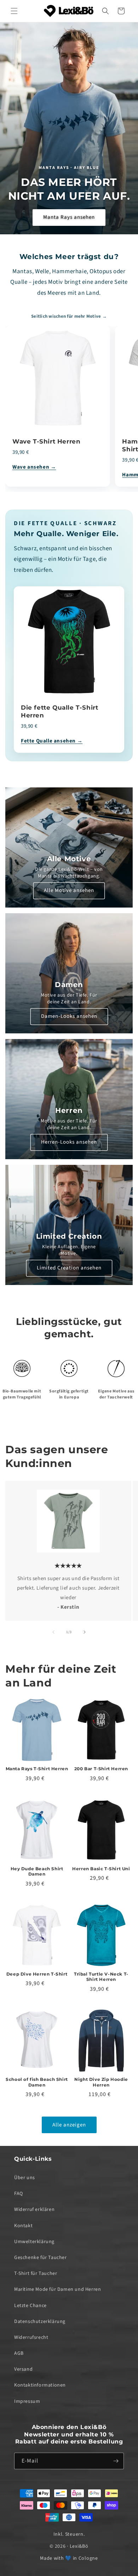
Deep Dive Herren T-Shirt (36, 1974)
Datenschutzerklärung (39, 2321)
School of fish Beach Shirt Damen (37, 2082)
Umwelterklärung (34, 2241)
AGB (19, 2353)
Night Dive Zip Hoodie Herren (101, 2082)
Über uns (24, 2177)
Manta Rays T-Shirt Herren (37, 1768)
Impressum (27, 2401)
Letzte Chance (30, 2305)
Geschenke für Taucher (40, 2257)
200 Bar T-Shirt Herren (101, 1768)
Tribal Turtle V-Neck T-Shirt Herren (101, 1976)
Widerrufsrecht (31, 2337)
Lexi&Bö (79, 2546)
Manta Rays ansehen (69, 217)
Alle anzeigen (69, 2125)
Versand (23, 2369)
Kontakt (23, 2225)
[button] (14, 11)
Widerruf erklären (34, 2209)
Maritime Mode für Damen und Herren (57, 2289)
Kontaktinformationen (40, 2385)
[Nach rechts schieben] (84, 1632)
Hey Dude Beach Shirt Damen (37, 1871)
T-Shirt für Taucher (35, 2273)
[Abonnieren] (115, 2461)
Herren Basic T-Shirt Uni (101, 1868)
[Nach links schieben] (53, 1632)
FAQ (18, 2193)
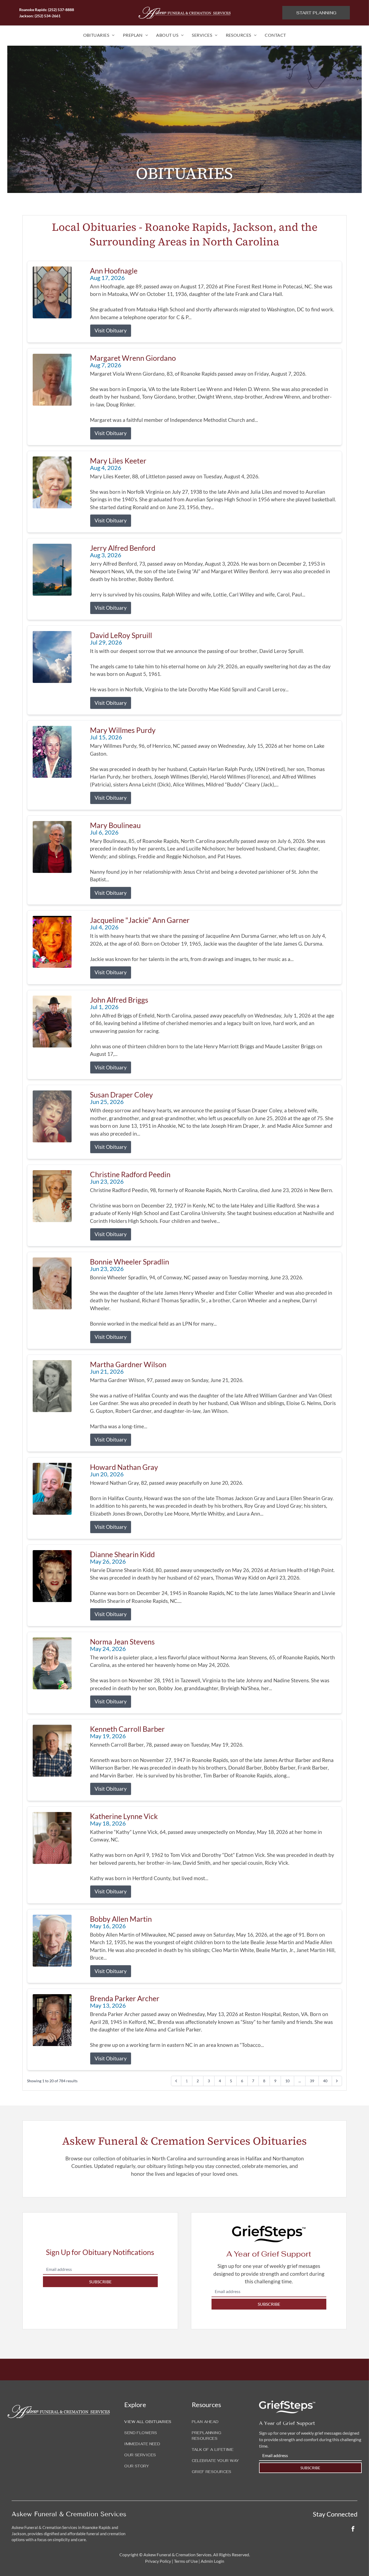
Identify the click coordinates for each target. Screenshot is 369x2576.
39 (312, 2080)
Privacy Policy (158, 2561)
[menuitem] (99, 34)
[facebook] (353, 2529)
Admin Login (212, 2561)
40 (325, 2080)
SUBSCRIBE (100, 2281)
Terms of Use (186, 2561)
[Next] (337, 2081)
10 (287, 2080)
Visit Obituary (111, 330)
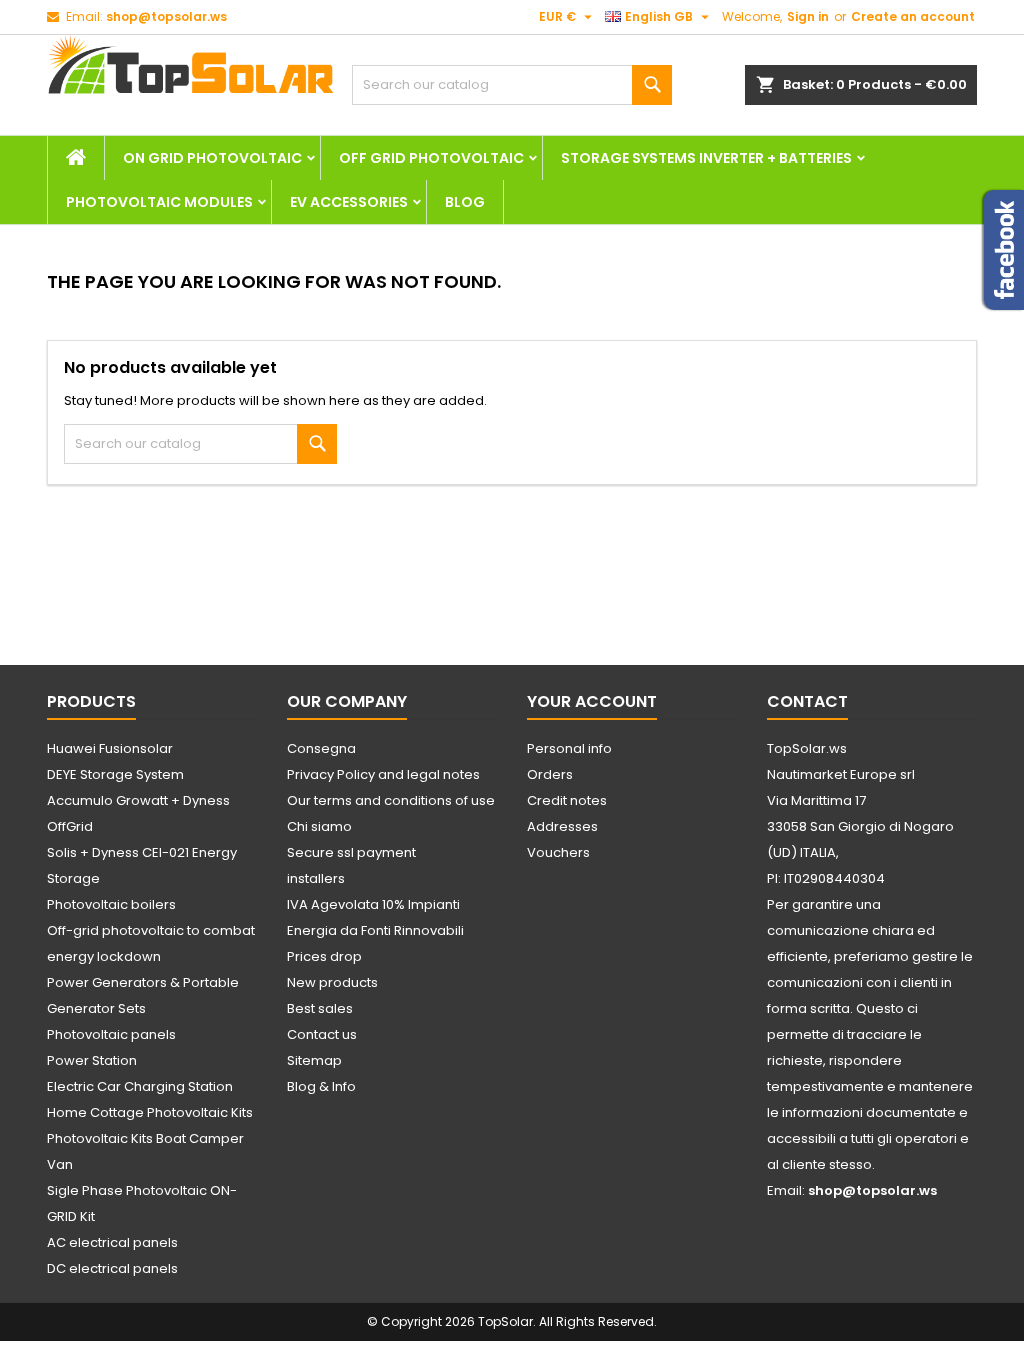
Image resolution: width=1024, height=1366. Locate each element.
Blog (465, 202)
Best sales (320, 1008)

EXERCISE INSTRUCTIONS » Beginning with the line that holds "Manta Rays ansehen (69, 217)" and ending with the last line of the material above, extract every line exactly, pictures excluded.

SOLUTION TO THIS TASK »
Manta Rays ansehen (69, 217)
Alle anzeigen (69, 2125)
Versand (23, 2369)
Kontakt (23, 2225)
[button] (14, 11)
Widerruf erklären (34, 2209)
Maritime Mode für Damen und Herren (57, 2289)
Kontaktinformationen (40, 2385)
[Nach rechts schieben] (84, 1632)
Hey Dude Beach Shirt Damen (37, 1871)
T-Shirt für Taucher (35, 2273)
[Abonnieren] (115, 2461)
Herren Basic T-Shirt Uni (101, 1868)
[Nach links schieben] (53, 1632)
FAQ (18, 2193)
Identify the click coordinates for each target. Screenshot is 369x2576.
39 (312, 2080)
Privacy Policy (158, 2561)
[menuitem] (99, 34)
[facebook] (353, 2529)
Admin Login (212, 2561)
40 (325, 2080)
SUBSCRIBE (100, 2281)
Terms of Use (186, 2561)
[Next] (337, 2081)
10 (287, 2080)
Visit Obituary (111, 330)
Image resolution: width=1024, height=1366. Locate each element.
Blog (465, 202)
Best sales (320, 1008)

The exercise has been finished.